■ What the task asks
Transcribe the entries exactly as each line appears.

■ Exercise material
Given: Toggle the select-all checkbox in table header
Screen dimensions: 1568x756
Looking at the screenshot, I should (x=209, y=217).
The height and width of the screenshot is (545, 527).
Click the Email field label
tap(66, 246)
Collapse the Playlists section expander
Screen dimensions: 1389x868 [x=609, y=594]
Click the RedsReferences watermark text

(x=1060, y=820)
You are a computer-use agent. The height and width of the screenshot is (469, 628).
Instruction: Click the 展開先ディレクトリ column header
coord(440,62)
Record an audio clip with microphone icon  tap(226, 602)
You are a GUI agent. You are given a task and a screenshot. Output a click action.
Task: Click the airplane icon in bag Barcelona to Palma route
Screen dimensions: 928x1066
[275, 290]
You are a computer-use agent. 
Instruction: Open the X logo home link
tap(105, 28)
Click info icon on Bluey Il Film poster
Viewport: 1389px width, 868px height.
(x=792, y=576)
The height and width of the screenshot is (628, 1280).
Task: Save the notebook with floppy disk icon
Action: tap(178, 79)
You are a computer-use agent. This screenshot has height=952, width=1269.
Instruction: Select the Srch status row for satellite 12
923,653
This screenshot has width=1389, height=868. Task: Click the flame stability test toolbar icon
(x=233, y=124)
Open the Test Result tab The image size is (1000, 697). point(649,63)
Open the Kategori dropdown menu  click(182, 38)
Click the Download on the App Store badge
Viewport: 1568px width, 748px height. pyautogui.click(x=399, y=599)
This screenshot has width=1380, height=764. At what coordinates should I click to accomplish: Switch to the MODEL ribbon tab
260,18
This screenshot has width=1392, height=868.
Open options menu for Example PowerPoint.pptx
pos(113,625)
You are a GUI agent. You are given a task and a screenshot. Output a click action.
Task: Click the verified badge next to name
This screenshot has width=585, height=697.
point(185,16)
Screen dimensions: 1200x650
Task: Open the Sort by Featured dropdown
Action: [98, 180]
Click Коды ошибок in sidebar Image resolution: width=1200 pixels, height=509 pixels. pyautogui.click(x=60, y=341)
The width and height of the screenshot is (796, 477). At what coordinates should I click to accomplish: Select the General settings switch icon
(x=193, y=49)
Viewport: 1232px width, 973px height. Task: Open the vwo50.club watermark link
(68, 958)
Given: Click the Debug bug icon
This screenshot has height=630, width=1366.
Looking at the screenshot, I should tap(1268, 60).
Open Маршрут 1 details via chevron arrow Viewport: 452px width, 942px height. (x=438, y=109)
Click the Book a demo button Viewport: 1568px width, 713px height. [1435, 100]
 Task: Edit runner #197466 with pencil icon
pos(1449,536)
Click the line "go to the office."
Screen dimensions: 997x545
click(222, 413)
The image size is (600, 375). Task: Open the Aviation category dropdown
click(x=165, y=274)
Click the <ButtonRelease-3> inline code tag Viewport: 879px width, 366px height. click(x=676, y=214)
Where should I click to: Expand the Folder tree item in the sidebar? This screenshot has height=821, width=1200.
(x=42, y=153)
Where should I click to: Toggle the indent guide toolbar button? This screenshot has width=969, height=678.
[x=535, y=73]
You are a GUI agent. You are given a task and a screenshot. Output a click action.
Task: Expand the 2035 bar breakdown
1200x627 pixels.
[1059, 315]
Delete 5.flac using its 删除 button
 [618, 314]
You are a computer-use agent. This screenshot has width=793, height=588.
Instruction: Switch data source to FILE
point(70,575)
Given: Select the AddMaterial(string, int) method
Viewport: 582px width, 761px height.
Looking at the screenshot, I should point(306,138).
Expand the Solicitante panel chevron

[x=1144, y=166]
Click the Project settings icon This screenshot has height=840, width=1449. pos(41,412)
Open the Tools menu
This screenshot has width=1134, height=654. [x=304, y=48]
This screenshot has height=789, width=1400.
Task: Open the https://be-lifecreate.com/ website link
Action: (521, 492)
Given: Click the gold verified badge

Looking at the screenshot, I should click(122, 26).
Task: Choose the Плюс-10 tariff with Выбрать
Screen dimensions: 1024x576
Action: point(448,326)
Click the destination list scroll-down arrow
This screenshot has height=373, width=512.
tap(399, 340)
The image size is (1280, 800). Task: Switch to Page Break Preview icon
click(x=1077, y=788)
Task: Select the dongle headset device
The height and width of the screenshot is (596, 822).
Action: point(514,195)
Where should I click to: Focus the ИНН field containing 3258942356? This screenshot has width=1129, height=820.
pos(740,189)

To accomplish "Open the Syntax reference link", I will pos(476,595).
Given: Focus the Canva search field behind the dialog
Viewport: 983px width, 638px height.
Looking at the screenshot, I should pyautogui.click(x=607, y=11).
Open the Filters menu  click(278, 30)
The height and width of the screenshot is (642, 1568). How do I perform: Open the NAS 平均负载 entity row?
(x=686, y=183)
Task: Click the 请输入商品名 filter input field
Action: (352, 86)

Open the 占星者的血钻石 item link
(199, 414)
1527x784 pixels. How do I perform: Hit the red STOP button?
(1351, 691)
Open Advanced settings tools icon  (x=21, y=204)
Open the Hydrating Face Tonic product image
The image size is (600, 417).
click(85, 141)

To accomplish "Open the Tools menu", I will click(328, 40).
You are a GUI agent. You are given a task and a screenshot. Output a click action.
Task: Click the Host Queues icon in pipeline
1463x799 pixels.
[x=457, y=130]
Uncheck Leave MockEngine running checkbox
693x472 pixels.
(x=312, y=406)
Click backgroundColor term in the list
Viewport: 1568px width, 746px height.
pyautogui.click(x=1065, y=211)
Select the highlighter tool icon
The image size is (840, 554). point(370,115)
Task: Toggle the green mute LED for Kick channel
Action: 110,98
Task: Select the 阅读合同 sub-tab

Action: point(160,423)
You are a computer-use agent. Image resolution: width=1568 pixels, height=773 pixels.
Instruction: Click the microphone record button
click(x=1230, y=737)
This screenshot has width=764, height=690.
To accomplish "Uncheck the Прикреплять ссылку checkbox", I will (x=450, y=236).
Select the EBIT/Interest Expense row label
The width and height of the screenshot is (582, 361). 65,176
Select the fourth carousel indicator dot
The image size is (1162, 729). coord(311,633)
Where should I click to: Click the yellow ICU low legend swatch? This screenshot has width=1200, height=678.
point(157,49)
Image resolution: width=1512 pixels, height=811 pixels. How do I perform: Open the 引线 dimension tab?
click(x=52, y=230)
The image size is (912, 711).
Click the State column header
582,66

■ Your response
Given: Toggle the select-all checkbox in table header
Screen dimensions: 1568x756
Looking at the screenshot, I should (x=209, y=217).
The height and width of the screenshot is (545, 527).
Click the Email field label
tap(66, 246)
Collapse the Playlists section expander
Screen dimensions: 1389x868 [x=609, y=594]
Click the RedsReferences watermark text

(x=1060, y=820)
You are a computer-use agent. The height and width of the screenshot is (469, 628).
Instruction: Click the 展開先ディレクトリ column header
coord(440,62)
Record an audio clip with microphone icon  tap(226, 602)
You are a GUI agent. You are given a task and a screenshot. Output a click action.
Task: Click the airplane icon in bag Barcelona to Palma route
Screen dimensions: 928x1066
[275, 290]
You are a computer-use agent. 
Instruction: Open the X logo home link
tap(105, 28)
Click info icon on Bluey Il Film poster
Viewport: 1389px width, 868px height.
(x=792, y=576)
The height and width of the screenshot is (628, 1280).
Task: Save the notebook with floppy disk icon
Action: tap(178, 79)
You are a computer-use agent. This screenshot has height=952, width=1269.
Instruction: Select the Srch status row for satellite 12
923,653
This screenshot has width=1389, height=868. Task: Click the flame stability test toolbar icon
(x=233, y=124)
Open the Test Result tab The image size is (1000, 697). point(649,63)
Open the Kategori dropdown menu  click(182, 38)
Click the Download on the App Store badge
Viewport: 1568px width, 748px height. pyautogui.click(x=399, y=599)
This screenshot has width=1380, height=764. At what coordinates should I click to accomplish: Switch to the MODEL ribbon tab
260,18
This screenshot has width=1392, height=868.
Open options menu for Example PowerPoint.pptx
pos(113,625)
You are a GUI agent. You are given a task and a screenshot. Output a click action.
Task: Click the verified badge next to name
This screenshot has width=585, height=697.
point(185,16)
Screen dimensions: 1200x650
Task: Open the Sort by Featured dropdown
Action: [98, 180]
Click Коды ошибок in sidebar Image resolution: width=1200 pixels, height=509 pixels. pyautogui.click(x=60, y=341)
The width and height of the screenshot is (796, 477). At what coordinates should I click to accomplish: Select the General settings switch icon
(x=193, y=49)
Viewport: 1232px width, 973px height. Task: Open the vwo50.club watermark link
(68, 958)
Given: Click the Debug bug icon
This screenshot has height=630, width=1366.
Looking at the screenshot, I should tap(1268, 60).
Open Маршрут 1 details via chevron arrow Viewport: 452px width, 942px height. (x=438, y=109)
Click the Book a demo button Viewport: 1568px width, 713px height. [1435, 100]
 Task: Edit runner #197466 with pencil icon
pos(1449,536)
Click the line "go to the office."
Screen dimensions: 997x545
click(222, 413)
The image size is (600, 375). Task: Open the Aviation category dropdown
click(x=165, y=274)
Click the <ButtonRelease-3> inline code tag Viewport: 879px width, 366px height. click(x=676, y=214)
Where should I click to: Expand the Folder tree item in the sidebar? This screenshot has height=821, width=1200.
(x=42, y=153)
Where should I click to: Toggle the indent guide toolbar button? This screenshot has width=969, height=678.
[x=535, y=73]
You are a GUI agent. You are given a task and a screenshot. Output a click action.
Task: Expand the 2035 bar breakdown
1200x627 pixels.
[1059, 315]
Delete 5.flac using its 删除 button
 [618, 314]
You are a computer-use agent. This screenshot has width=793, height=588.
Instruction: Switch data source to FILE
point(70,575)
Given: Select the AddMaterial(string, int) method
Viewport: 582px width, 761px height.
Looking at the screenshot, I should point(306,138).
Expand the Solicitante panel chevron

[x=1144, y=166]
Click the Project settings icon This screenshot has height=840, width=1449. pos(41,412)
Open the Tools menu
This screenshot has width=1134, height=654. [x=304, y=48]
This screenshot has height=789, width=1400.
Task: Open the https://be-lifecreate.com/ website link
Action: (521, 492)
Given: Click the gold verified badge

Looking at the screenshot, I should click(122, 26).
Task: Choose the Плюс-10 tariff with Выбрать
Screen dimensions: 1024x576
Action: point(448,326)
Click the destination list scroll-down arrow
This screenshot has height=373, width=512.
tap(399, 340)
The image size is (1280, 800). Task: Switch to Page Break Preview icon
click(x=1077, y=788)
Task: Select the dongle headset device
The height and width of the screenshot is (596, 822).
Action: point(514,195)
Where should I click to: Focus the ИНН field containing 3258942356? This screenshot has width=1129, height=820.
pos(740,189)

To accomplish "Open the Syntax reference link", I will pos(476,595).
Given: Focus the Canva search field behind the dialog
Viewport: 983px width, 638px height.
Looking at the screenshot, I should pyautogui.click(x=607, y=11).
Open the Filters menu  click(278, 30)
The height and width of the screenshot is (642, 1568). How do I perform: Open the NAS 平均负载 entity row?
(x=686, y=183)
Task: Click the 请输入商品名 filter input field
Action: (352, 86)

Open the 占星者的血钻石 item link
(199, 414)
1527x784 pixels. How do I perform: Hit the red STOP button?
(1351, 691)
Open Advanced settings tools icon  (x=21, y=204)
Open the Hydrating Face Tonic product image
The image size is (600, 417).
click(85, 141)

To accomplish "Open the Tools menu", I will click(328, 40).
You are a GUI agent. You are given a task and a screenshot. Output a click action.
Task: Click the Host Queues icon in pipeline
1463x799 pixels.
[x=457, y=130]
Uncheck Leave MockEngine running checkbox
693x472 pixels.
(x=312, y=406)
Click backgroundColor term in the list
Viewport: 1568px width, 746px height.
pyautogui.click(x=1065, y=211)
Select the highlighter tool icon
The image size is (840, 554). point(370,115)
Task: Toggle the green mute LED for Kick channel
Action: 110,98
Task: Select the 阅读合同 sub-tab

Action: point(160,423)
You are a computer-use agent. Image resolution: width=1568 pixels, height=773 pixels.
Instruction: Click the microphone record button
click(x=1230, y=737)
This screenshot has width=764, height=690.
To accomplish "Uncheck the Прикреплять ссылку checkbox", I will (x=450, y=236).
Select the EBIT/Interest Expense row label
The width and height of the screenshot is (582, 361). 65,176
Select the fourth carousel indicator dot
The image size is (1162, 729). coord(311,633)
Where should I click to: Click the yellow ICU low legend swatch? This screenshot has width=1200, height=678.
point(157,49)
Image resolution: width=1512 pixels, height=811 pixels. How do I perform: Open the 引线 dimension tab?
click(x=52, y=230)
The image size is (912, 711).
Click the State column header
582,66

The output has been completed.